Klaus Dörner

Leben und sterben, wo ich hingehöre

Dritter Sozialraum und neues Hilfesystem
Cover: Leben und sterben, wo ich hingehöre
Paranus Verlag, Neumünster 2007
ISBN 9783926200914
Kartoniert, 220 Seiten, 19,00 EUR

Klappentext

"Will you still need me/ Will you still feed me / When I?m sixty-four": Wenn die Beatles diesen Song heute, also vierzig Jahre später, gesungen hätten, würden sie wohl sicher eighty-four als Alter gewählt haben, also das heutige durchschnittliche Heimaufnahmealter. Diese Erinnerung daran, wie rasant wir in den letzten Jahrzehnten gesellschaftlich gealtert sind, offenbart zugleich auch schon die Absicht meines Buches; denn die Beatles-Frage ist aktuell geblieben: Wird es für mich, wenn ich alt bin, einen Anderen geben, der mich einerseits braucht und der mich andererseits füttert?

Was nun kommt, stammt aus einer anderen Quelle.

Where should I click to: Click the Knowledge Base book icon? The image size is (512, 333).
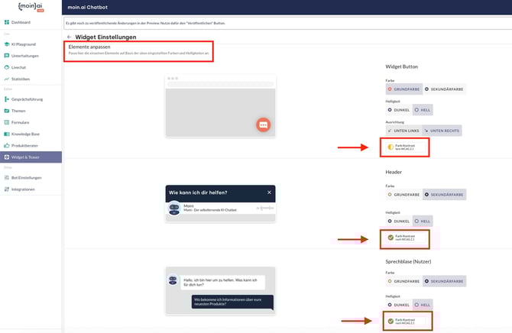[x=6, y=133]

Rezensionsnotiz zu Die Zeit, 16.08.2007

Instruktiv findet Rezensentin Ursula März das Buch Klaus Dörners über neue Formen der Altenhilfe. Sie unterstreicht die entschiedene Diagnose des Autors zur gegenwärtigen Situation der alternden Gesellschaft: Was die Erderwärmung für den Globus bedeute, sei das ungelöste Pflegeproblem für die Gesellschaft. Daher kann sie Dörners Plädoyer für "revolutionäre Formen" der Altenpflege im Prinzip nur zustimmen. Sie attestiert dem Autor dann auch, einer ganzen Menge neuen konkrete Ideen zu haben. Als Beispiel nennt sie die Einführung einer der Erziehungszeit entsprechenden Pflegezeit, bei der Menschen, die ihre Eltern pflegen wollen, für ein paar Jahre ihre Berufstätigkeit unterbrechen können.